In fact, it looks like a pretty comprehensive guide to the UCSC Modular Moog, that is ‘representative of most studio machines’.
Moog synthesizers were custom assembled for each order. There were two types of case, a nice looking wooden console, and a portable box covered in black crinkly paper. There were some standard setups, but most studios chose their modules a la carte. Prices in 1969 ranged from $125 for an envelope generator through 395 for an oscillator to 1,225 for a sequencer. (At that time a hamburger cost fifteen cents.) The order form included a map so you could specify where you wanted your modules, but they could easily be moved around. Almost all of us bought only a few modules at a time, and many systems still have empty space.
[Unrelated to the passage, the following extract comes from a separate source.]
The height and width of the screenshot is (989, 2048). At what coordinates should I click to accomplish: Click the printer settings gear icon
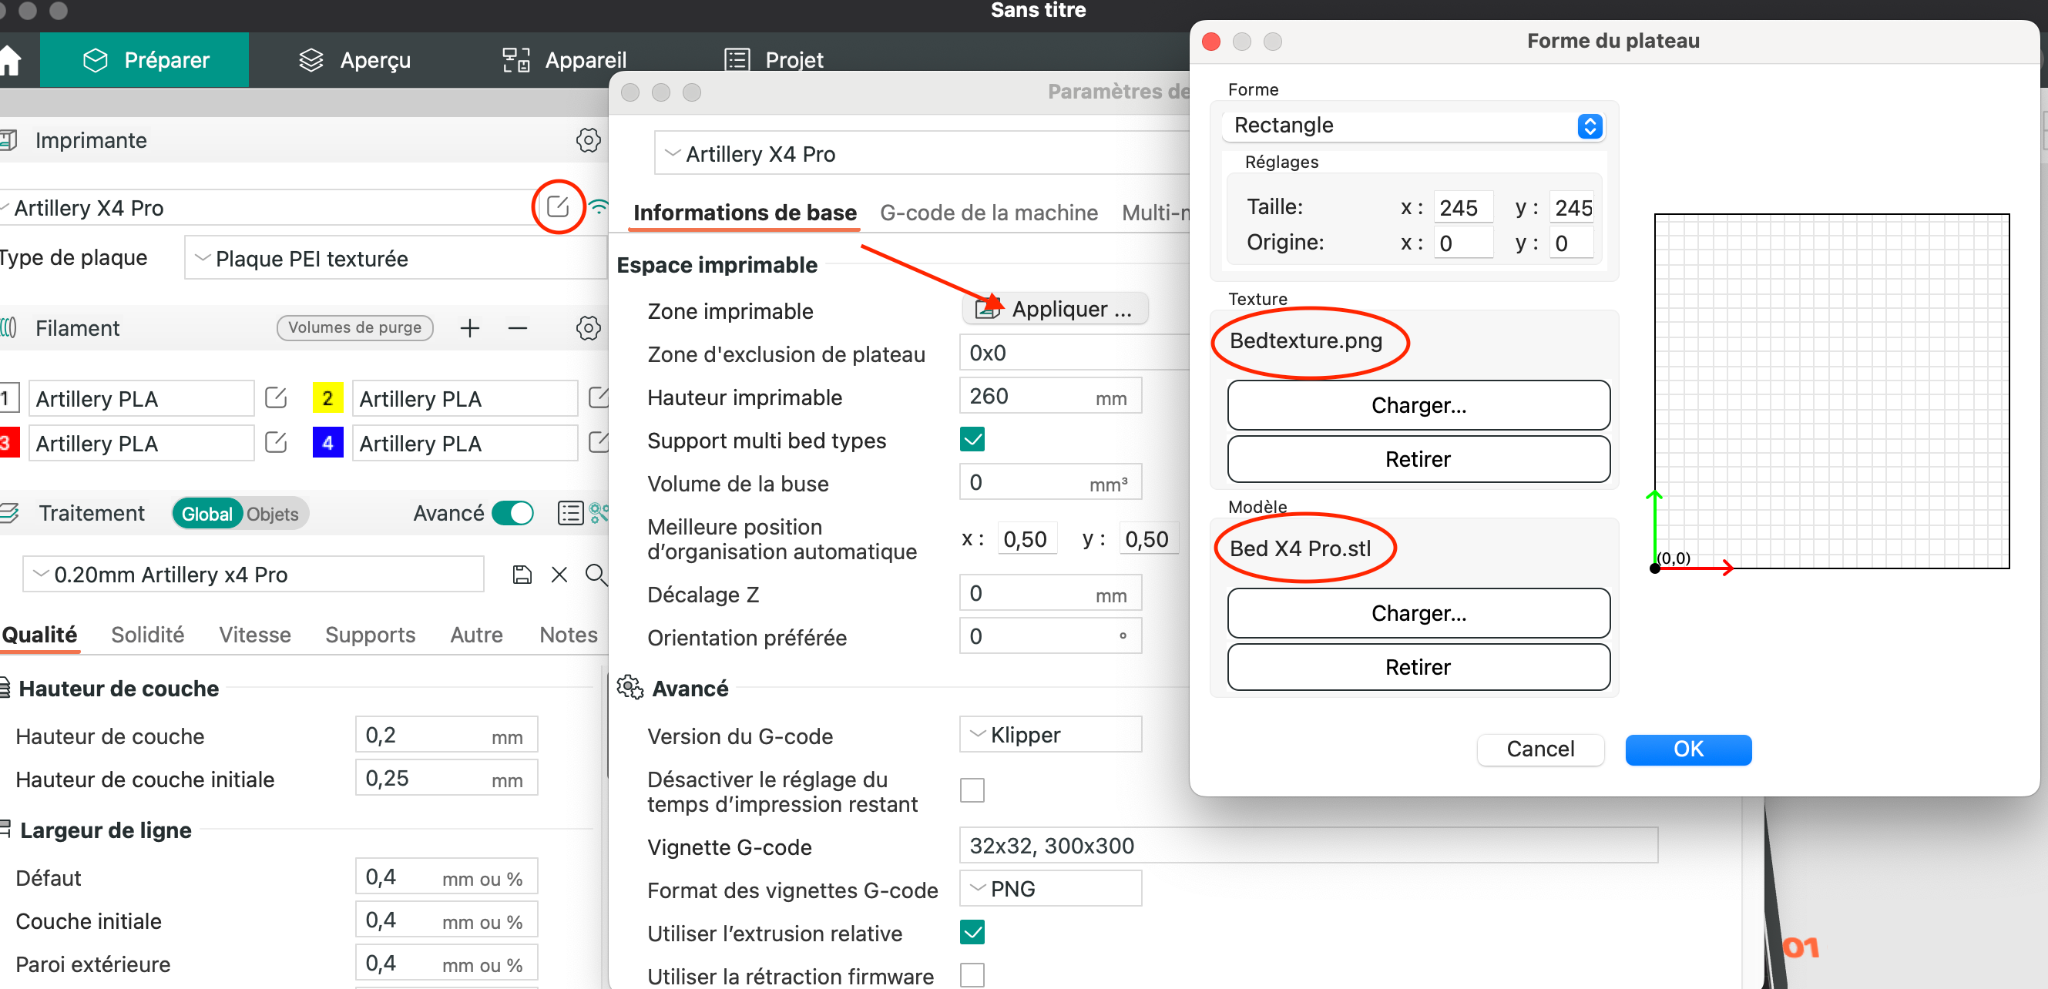[588, 140]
- 901 Voltage Controlled Oscillator
- 901A,901B VCO
- 902 Voltage Controlled Amplifier
- 911 Envelope Generator
- 904A Voltage Controlled Low Pass Filter
- 904B Voltage Controlled High Pass Filter
- 904C Filter Coupler 907
- 907 Fixed Filter Bank
- 960 Sequencer
Plenty of circuit diagrams, descriptions and information.
My favourite line?
GETTING AN OSCILLATOR TO PLAY IN TUNE WITH THE KEYBOARD
Actually, it goes on to say:
For best results (Funky but usable) set the fixed control voltage and control voltage vernier at 0 and the Frequency range at 8 or 4. Patch from the voltage out of the keyboard to the control input of the oscillator. Hit the lowest key repeatedly as you adjust the Range control of the keyboard so that the oscillator pitch is not changed. (Pull the patch cord to check.) Now play octaves and adjust the keyboard Scale knob until things sound right.
Into classic Moog? Well worth a read.